» **Saved entries**
§

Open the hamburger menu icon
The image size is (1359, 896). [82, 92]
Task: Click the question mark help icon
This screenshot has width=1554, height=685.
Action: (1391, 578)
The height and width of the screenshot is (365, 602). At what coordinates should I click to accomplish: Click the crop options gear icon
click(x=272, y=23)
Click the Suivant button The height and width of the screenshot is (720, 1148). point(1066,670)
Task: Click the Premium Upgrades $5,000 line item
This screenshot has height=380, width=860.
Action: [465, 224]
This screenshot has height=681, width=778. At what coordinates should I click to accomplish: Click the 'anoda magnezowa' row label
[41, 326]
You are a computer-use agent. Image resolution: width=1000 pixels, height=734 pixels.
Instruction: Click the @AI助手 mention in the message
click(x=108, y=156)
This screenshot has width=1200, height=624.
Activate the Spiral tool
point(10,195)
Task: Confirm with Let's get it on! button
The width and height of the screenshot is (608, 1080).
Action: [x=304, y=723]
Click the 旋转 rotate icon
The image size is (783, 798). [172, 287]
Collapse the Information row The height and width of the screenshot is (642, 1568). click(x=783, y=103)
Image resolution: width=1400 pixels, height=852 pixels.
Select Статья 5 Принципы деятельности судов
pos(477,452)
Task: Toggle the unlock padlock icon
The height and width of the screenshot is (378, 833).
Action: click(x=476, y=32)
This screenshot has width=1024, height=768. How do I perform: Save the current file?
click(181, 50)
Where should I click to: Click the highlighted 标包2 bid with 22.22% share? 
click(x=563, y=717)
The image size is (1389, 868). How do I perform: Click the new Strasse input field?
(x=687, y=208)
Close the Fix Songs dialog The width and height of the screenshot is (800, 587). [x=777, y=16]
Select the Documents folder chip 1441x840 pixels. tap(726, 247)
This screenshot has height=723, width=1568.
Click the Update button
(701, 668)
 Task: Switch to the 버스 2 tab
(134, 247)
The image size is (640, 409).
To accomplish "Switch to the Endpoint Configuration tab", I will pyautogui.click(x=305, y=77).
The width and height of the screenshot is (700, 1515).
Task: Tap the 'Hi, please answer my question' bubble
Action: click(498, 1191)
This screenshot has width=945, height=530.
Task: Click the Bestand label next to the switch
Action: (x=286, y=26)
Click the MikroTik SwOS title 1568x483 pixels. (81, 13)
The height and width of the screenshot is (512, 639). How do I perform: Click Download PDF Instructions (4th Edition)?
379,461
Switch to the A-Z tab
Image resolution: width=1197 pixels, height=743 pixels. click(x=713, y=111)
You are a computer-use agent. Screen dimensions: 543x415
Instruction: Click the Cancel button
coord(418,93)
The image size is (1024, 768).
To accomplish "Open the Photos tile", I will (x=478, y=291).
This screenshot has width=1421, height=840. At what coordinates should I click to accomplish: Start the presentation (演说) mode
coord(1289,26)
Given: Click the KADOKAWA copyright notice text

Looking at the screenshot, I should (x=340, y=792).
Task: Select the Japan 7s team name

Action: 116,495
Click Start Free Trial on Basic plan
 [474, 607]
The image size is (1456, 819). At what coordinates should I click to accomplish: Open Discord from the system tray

§

» **WRITTEN REQUEST**
Revise the data so that "tab" becomes "page" wherever it occurs, keeping everything else the same.

» **FINISHED EXERCISE**
Open the hamburger menu icon
The image size is (1359, 896). [82, 92]
Task: Click the question mark help icon
This screenshot has width=1554, height=685.
Action: (1391, 578)
The height and width of the screenshot is (365, 602). At what coordinates should I click to accomplish: Click the crop options gear icon
click(x=272, y=23)
Click the Suivant button The height and width of the screenshot is (720, 1148). point(1066,670)
Task: Click the Premium Upgrades $5,000 line item
This screenshot has height=380, width=860.
Action: [465, 224]
This screenshot has height=681, width=778. At what coordinates should I click to accomplish: Click the 'anoda magnezowa' row label
[41, 326]
You are a computer-use agent. Image resolution: width=1000 pixels, height=734 pixels.
Instruction: Click the @AI助手 mention in the message
click(x=108, y=156)
This screenshot has width=1200, height=624.
Activate the Spiral tool
point(10,195)
Task: Confirm with Let's get it on! button
The width and height of the screenshot is (608, 1080).
Action: [x=304, y=723]
Click the 旋转 rotate icon
The image size is (783, 798). [172, 287]
Collapse the Information row The height and width of the screenshot is (642, 1568). click(x=783, y=103)
Image resolution: width=1400 pixels, height=852 pixels.
Select Статья 5 Принципы деятельности судов
pos(477,452)
Task: Toggle the unlock padlock icon
The height and width of the screenshot is (378, 833).
Action: click(x=476, y=32)
This screenshot has width=1024, height=768. How do I perform: Save the current file?
click(181, 50)
Where should I click to: Click the highlighted 标包2 bid with 22.22% share? 
click(x=563, y=717)
The image size is (1389, 868). How do I perform: Click the new Strasse input field?
(x=687, y=208)
Close the Fix Songs dialog The width and height of the screenshot is (800, 587). [x=777, y=16]
Select the Documents folder chip 1441x840 pixels. tap(726, 247)
This screenshot has height=723, width=1568.
Click the Update button
(701, 668)
 Task: Switch to the 버스 2 page
(134, 247)
The image size is (640, 409).
To accomplish "Switch to the Endpoint Configuration page", I will pyautogui.click(x=305, y=77).
The width and height of the screenshot is (700, 1515).
Task: Tap the 'Hi, please answer my question' bubble
Action: click(498, 1191)
This screenshot has width=945, height=530.
Task: Click the Bestand label next to the switch
Action: (x=286, y=26)
Click the MikroTik SwOS title 1568x483 pixels. (81, 13)
The height and width of the screenshot is (512, 639). How do I perform: Click Download PDF Instructions (4th Edition)?
379,461
Switch to the A-Z page
Image resolution: width=1197 pixels, height=743 pixels. click(x=713, y=111)
You are a computer-use agent. Screen dimensions: 543x415
Instruction: Click the Cancel button
coord(418,93)
The image size is (1024, 768).
To accomplish "Open the Photos tile", I will (x=478, y=291).
This screenshot has width=1421, height=840. At what coordinates should I click to accomplish: Start the presentation (演说) mode
coord(1289,26)
Given: Click the KADOKAWA copyright notice text

Looking at the screenshot, I should (x=340, y=792).
Task: Select the Japan 7s team name

Action: 116,495
Click Start Free Trial on Basic plan
 [474, 607]
The image size is (1456, 819). At what coordinates should I click to accomplish: Open Discord from the system tray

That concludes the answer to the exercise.